JCBの提供に向けては、運用コストの削減を目指したという。Visaでも内製化を進めていたが、大幅に運用コストを削減したことにより、「お客様にサービスとして還元することができました。クレジットカードの『楽天カード』同様に、年会費無料、1%のポイント付与率を実現しています」と二宮氏はほほ笑む。
JCBでは、楽天会員リンク登録を行うと、利用金額の1%が楽天スーパーポイントで付与される。また、貯まったポイントは楽天市場での買い物や楽天グループ企業での支払いに利用可能だ。さらに、ハッピープログラムにエントリーしている会員は、ポイントを振込手数料としても利用できる。
デビットカードを利用すれば、ATMに出向いて口座から金額を引き出す手間が減り、海外でも便利に利用可能だ。また、デビットカードは、クレジットカードよりも特典が落ちるケースもあったが、「年会費無料でポイント付与率がクレジットカードと同じ以上であれば、デビットを申し込まれる方も増えると考えています」と二宮氏は自信を見せる。
JCBブランドの利用者については、30代、40代の男性が多いが、Visaよりも若い層の入会が見受けられる。同氏は、「有効会員は順調に増えています。口座を開設いただいた方全員にキャッシュカードを提供していますが、JCBを投入してからはデビットカード付を申し込まれる方が非常に増えました」と成果を口にする。客単価についてもVisaゴールドほどではないが、想像以上に高いという。
普及のためにはインフラや環境整備も急務
楽天のサービスなどの追加も検討
一方、Visaに関しては、「海外に強いブランドのイメージもあると思いますが、海外への旅行・出張・留学時により多くご利用いただいており、また、海外ATMでの引き出しも多くご利用いただいています。さらに、ゴールドカードにはショッピング保険や空港手荷物宅配サービスの割引等、豊かな特典があるため、ゴールドカードをお持ちになる方も多いです」と二宮氏は話す。
限度額に関しては、両ブランドとも、口座の残高がそのままカード利用限度額となるため、クレジットカードでは購入できなかった高額商品もデビットカードでは支払いが可能となる。以前は一日あたり100万円が上限だったが、現在は撤廃。また、ブランドではテレビCMを積極的に行っているため、現金感覚で利用できるカードとしての認知度は高まっている実感がある。

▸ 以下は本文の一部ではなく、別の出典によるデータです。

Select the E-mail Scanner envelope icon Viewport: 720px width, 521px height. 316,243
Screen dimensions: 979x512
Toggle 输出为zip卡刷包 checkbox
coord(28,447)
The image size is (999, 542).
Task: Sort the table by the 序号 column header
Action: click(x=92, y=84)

国内デビットカードには、オーソリ取消未実施による二重引落や、オーソリ未取得による未収等の課題も依然としてあるが、「現在はリアルタイムでオーソリを実施いただき、オーソリデータと売上確定データが一致しない取引がだいぶ減ってきました。日本ではこれからもデビットカードが伸びていくことが見込めるため、そのスピードに合わせた形で、加盟店の理解をいただきながら、デビットカード決済を取り巻く環境が整備されることを期待しています」と二宮氏は口にする。なお、JCBでは高速道路で利用できる点がVisaとは違うそうだ。
楽天銀行では、デビットカードを発行して10年以上経ったが、今回のJCBデビットの追加によって土台が整い、キャッシュレス決済に貢献できるような施策を展開できる時が来たとみている。「可能性は大きいので、例えば楽天グループ内の他サービスとの連携を模索するなど、お客様にとってより便利なサービスをこれからも追加していきたいです」と二宮氏は意気込みを見せた。